Along with lack of reproducibility, the other big concern has been positive publication bias. Exciting data supporting a proposition has, traditionally, been easier to publish in a good journal, and indeed many negative studies that call into question an established hypothesis fail to be published at all.
But a review of the table of contents for Nature on 19th April 2012 finally gives cause for tentative optimism. Nature is one of a handful of pre-eminent scientific journals, and few would doubt the prestige of articles published in its respected pages. In just one issue (number 7394) there are three letters whose focus is entirely negative data, in three different scientific fields.
Treiber and colleagues show that the supposed ‘magneto-sensory’ neurons in the beak of birds thought to be responsible for their homing ability are in fact iron-rich macrophages. The data blows a big hole in the well-accepted idea that we understand the molecular basis for magneto-location in birds.
Then the “IceCube Collaboration” pour cold-water (appropriately enough) on the idea that “fireballs” of gamma-ray bursts are responsible for generating very energetic cosmic rays.
And Som and colleagues take a huge step towards dismantling the most widely held theory in earth sciences that high concentrations of greenhouse gases led to the warming of the early earth 2-3 billion years ago when the sun was 20% dimmer than it is now. An elegant analysis of fossilised imprints of raindrops that fell 2.7 billion years ago lets them provide estimates of the density of the atmosphere at that time.

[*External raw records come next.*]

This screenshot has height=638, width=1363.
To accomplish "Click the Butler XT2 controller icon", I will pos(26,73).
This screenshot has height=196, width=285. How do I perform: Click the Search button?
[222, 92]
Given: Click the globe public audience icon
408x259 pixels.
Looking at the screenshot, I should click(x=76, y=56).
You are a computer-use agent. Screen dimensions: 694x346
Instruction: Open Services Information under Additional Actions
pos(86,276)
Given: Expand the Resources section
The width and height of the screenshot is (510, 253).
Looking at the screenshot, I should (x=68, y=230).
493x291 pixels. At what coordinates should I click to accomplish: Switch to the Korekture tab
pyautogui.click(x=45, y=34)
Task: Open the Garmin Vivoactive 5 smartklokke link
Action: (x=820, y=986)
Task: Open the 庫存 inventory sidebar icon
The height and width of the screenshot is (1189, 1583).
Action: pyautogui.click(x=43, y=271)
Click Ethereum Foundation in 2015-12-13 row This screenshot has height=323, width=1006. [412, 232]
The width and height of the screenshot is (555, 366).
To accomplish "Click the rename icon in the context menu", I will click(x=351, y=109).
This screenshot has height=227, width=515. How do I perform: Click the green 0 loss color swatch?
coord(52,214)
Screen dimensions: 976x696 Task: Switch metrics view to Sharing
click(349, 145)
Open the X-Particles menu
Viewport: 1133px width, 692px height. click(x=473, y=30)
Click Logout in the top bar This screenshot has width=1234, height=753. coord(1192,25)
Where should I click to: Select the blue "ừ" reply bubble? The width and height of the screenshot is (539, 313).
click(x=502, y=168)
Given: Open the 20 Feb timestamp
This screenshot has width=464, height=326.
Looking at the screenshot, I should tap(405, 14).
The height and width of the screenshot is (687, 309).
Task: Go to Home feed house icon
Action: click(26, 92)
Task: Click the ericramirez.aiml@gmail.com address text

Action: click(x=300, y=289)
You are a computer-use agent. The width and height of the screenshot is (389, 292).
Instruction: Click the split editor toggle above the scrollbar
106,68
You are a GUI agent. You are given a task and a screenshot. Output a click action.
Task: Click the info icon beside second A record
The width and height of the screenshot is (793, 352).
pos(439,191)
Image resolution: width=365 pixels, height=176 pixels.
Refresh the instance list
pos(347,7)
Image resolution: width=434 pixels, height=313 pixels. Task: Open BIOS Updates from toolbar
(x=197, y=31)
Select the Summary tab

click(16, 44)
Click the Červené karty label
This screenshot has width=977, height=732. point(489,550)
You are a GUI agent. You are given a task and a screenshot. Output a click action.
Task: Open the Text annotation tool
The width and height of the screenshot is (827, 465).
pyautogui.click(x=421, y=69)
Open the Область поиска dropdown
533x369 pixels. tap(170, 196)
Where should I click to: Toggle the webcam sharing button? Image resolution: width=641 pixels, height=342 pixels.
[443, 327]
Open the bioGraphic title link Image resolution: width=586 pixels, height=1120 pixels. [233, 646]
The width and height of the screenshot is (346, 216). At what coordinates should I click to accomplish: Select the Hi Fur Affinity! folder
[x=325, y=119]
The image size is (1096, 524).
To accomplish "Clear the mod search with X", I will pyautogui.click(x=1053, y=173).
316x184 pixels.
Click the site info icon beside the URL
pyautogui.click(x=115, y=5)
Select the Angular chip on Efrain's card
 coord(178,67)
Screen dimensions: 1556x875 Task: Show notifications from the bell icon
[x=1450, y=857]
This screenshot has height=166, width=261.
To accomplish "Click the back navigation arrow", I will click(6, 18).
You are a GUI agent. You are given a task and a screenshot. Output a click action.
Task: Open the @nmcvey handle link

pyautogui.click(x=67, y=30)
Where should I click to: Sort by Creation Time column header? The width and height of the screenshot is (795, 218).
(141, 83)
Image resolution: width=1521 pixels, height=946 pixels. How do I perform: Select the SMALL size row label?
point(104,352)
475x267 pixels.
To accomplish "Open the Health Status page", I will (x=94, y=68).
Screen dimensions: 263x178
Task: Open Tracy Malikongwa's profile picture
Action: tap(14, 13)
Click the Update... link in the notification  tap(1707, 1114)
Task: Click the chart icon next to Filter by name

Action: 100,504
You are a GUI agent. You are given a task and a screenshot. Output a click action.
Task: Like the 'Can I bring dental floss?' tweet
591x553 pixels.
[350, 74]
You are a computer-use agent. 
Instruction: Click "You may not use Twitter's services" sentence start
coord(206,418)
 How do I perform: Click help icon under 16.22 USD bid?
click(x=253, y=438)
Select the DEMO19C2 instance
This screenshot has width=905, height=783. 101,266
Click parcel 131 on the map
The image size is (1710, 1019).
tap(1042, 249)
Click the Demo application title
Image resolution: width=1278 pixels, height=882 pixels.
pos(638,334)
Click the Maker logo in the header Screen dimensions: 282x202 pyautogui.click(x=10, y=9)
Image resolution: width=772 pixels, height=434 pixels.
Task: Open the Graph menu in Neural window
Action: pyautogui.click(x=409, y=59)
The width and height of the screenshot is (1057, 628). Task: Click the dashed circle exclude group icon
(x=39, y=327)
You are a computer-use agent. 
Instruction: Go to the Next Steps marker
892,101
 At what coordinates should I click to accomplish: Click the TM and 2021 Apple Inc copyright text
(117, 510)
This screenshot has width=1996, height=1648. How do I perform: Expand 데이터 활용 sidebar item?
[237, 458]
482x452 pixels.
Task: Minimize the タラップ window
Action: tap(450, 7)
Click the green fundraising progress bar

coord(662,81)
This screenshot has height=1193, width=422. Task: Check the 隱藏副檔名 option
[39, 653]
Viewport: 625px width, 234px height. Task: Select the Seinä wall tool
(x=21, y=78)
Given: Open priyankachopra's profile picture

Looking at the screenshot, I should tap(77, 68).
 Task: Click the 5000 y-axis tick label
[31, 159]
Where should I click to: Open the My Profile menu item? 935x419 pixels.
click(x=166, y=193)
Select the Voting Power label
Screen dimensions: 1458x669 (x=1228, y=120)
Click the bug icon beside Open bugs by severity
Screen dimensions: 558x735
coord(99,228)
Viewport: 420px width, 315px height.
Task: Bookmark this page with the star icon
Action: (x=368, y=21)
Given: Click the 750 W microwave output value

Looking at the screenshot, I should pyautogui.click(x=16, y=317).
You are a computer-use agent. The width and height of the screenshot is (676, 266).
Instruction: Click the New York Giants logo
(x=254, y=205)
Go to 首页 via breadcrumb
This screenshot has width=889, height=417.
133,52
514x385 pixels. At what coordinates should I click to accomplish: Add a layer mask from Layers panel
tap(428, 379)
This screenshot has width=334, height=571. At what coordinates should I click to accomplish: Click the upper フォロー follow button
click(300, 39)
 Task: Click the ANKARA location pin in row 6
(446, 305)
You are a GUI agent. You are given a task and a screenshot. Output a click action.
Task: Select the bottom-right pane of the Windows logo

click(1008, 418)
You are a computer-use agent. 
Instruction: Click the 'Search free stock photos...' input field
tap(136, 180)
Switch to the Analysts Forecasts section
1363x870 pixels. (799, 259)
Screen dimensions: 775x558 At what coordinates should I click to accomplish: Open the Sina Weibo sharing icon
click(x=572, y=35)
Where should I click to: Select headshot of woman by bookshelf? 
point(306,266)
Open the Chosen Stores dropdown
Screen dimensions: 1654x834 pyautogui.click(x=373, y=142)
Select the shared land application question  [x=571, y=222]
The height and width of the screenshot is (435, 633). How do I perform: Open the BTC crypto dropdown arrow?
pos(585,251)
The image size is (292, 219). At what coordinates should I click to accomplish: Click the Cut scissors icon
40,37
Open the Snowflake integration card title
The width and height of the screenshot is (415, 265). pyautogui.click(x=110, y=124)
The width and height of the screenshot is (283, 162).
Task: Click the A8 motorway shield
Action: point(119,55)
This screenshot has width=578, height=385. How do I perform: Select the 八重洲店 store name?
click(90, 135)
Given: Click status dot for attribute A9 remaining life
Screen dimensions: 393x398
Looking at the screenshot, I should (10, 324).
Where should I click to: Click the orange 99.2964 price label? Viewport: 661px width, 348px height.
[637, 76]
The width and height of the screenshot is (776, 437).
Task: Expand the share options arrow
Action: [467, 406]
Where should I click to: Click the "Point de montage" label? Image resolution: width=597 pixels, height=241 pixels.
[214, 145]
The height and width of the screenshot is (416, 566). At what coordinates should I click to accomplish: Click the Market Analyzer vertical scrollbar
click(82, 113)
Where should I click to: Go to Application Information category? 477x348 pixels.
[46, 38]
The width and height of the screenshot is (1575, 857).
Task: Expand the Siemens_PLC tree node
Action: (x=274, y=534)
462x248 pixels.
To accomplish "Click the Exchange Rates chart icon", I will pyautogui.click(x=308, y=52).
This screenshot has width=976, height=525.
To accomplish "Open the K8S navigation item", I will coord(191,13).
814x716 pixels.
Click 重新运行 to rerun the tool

Exciting as each of these negative conclusions may be to those in their individual fields, the part that should grab the attention of every scientist was the coincidence of three negative findings gaining such prominence in the scientific literature. For sure, even three swallows don’t make a summer, but perhaps the academic community itself as well as those guardians of the megaphone, the journal editors, are realising that the positive publication bias devalues the entire co-operative academic endeavour.
Lets hope this is the first step on the long road to seeing academic publishing re-establishing its status as the cutting-edge of human knowledge.